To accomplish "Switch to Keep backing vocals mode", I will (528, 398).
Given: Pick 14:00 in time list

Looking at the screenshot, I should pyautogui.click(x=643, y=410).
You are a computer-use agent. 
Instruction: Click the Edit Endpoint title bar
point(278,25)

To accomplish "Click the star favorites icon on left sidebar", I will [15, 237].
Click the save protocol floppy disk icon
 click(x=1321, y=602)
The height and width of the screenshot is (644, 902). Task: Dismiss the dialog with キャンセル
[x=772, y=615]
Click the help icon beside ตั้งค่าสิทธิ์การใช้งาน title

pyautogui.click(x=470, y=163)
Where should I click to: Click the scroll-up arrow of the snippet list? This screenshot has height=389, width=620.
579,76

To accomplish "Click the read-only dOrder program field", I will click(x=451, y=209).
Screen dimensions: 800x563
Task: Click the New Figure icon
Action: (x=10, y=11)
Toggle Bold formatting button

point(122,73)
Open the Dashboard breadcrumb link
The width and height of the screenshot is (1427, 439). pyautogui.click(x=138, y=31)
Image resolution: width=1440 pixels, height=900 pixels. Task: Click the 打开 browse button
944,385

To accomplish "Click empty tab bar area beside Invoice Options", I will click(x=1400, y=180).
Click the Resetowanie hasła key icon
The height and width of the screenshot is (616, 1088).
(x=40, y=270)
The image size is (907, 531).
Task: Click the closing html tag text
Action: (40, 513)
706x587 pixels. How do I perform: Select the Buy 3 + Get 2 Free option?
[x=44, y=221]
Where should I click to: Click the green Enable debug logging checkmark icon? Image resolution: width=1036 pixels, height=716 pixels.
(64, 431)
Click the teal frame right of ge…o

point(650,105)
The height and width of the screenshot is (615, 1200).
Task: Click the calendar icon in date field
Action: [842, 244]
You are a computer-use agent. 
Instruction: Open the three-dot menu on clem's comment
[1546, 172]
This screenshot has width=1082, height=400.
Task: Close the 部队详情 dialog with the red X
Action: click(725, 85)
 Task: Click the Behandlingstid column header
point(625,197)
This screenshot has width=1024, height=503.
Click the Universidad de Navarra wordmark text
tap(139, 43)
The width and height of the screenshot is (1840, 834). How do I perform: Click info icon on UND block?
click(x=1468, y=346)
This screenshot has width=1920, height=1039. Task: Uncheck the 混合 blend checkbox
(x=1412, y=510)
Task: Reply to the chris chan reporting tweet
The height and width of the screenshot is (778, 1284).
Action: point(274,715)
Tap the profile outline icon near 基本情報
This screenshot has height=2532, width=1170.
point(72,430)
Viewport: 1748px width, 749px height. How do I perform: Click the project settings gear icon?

Task objective = Every record is to be written out verbatim.

Result below =
To accomplish "Switch to Keep backing vocals mode", I will (528, 398).
Given: Pick 14:00 in time list

Looking at the screenshot, I should pyautogui.click(x=643, y=410).
You are a computer-use agent. 
Instruction: Click the Edit Endpoint title bar
point(278,25)

To accomplish "Click the star favorites icon on left sidebar", I will [15, 237].
Click the save protocol floppy disk icon
 click(x=1321, y=602)
The height and width of the screenshot is (644, 902). Task: Dismiss the dialog with キャンセル
[x=772, y=615]
Click the help icon beside ตั้งค่าสิทธิ์การใช้งาน title

pyautogui.click(x=470, y=163)
Where should I click to: Click the scroll-up arrow of the snippet list? This screenshot has height=389, width=620.
579,76

To accomplish "Click the read-only dOrder program field", I will click(x=451, y=209).
Screen dimensions: 800x563
Task: Click the New Figure icon
Action: (x=10, y=11)
Toggle Bold formatting button

point(122,73)
Open the Dashboard breadcrumb link
The width and height of the screenshot is (1427, 439). pyautogui.click(x=138, y=31)
Image resolution: width=1440 pixels, height=900 pixels. Task: Click the 打开 browse button
944,385

To accomplish "Click empty tab bar area beside Invoice Options", I will click(x=1400, y=180).
Click the Resetowanie hasła key icon
The height and width of the screenshot is (616, 1088).
(x=40, y=270)
The image size is (907, 531).
Task: Click the closing html tag text
Action: (40, 513)
706x587 pixels. How do I perform: Select the Buy 3 + Get 2 Free option?
[x=44, y=221]
Where should I click to: Click the green Enable debug logging checkmark icon? Image resolution: width=1036 pixels, height=716 pixels.
(64, 431)
Click the teal frame right of ge…o

point(650,105)
The height and width of the screenshot is (615, 1200).
Task: Click the calendar icon in date field
Action: [842, 244]
You are a computer-use agent. 
Instruction: Open the three-dot menu on clem's comment
[1546, 172]
This screenshot has width=1082, height=400.
Task: Close the 部队详情 dialog with the red X
Action: click(725, 85)
 Task: Click the Behandlingstid column header
point(625,197)
This screenshot has width=1024, height=503.
Click the Universidad de Navarra wordmark text
tap(139, 43)
The width and height of the screenshot is (1840, 834). How do I perform: Click info icon on UND block?
click(x=1468, y=346)
This screenshot has width=1920, height=1039. Task: Uncheck the 混合 blend checkbox
(x=1412, y=510)
Task: Reply to the chris chan reporting tweet
The height and width of the screenshot is (778, 1284).
Action: point(274,715)
Tap the profile outline icon near 基本情報
This screenshot has height=2532, width=1170.
point(72,430)
Viewport: 1748px width, 749px height. How do I perform: Click the project settings gear icon?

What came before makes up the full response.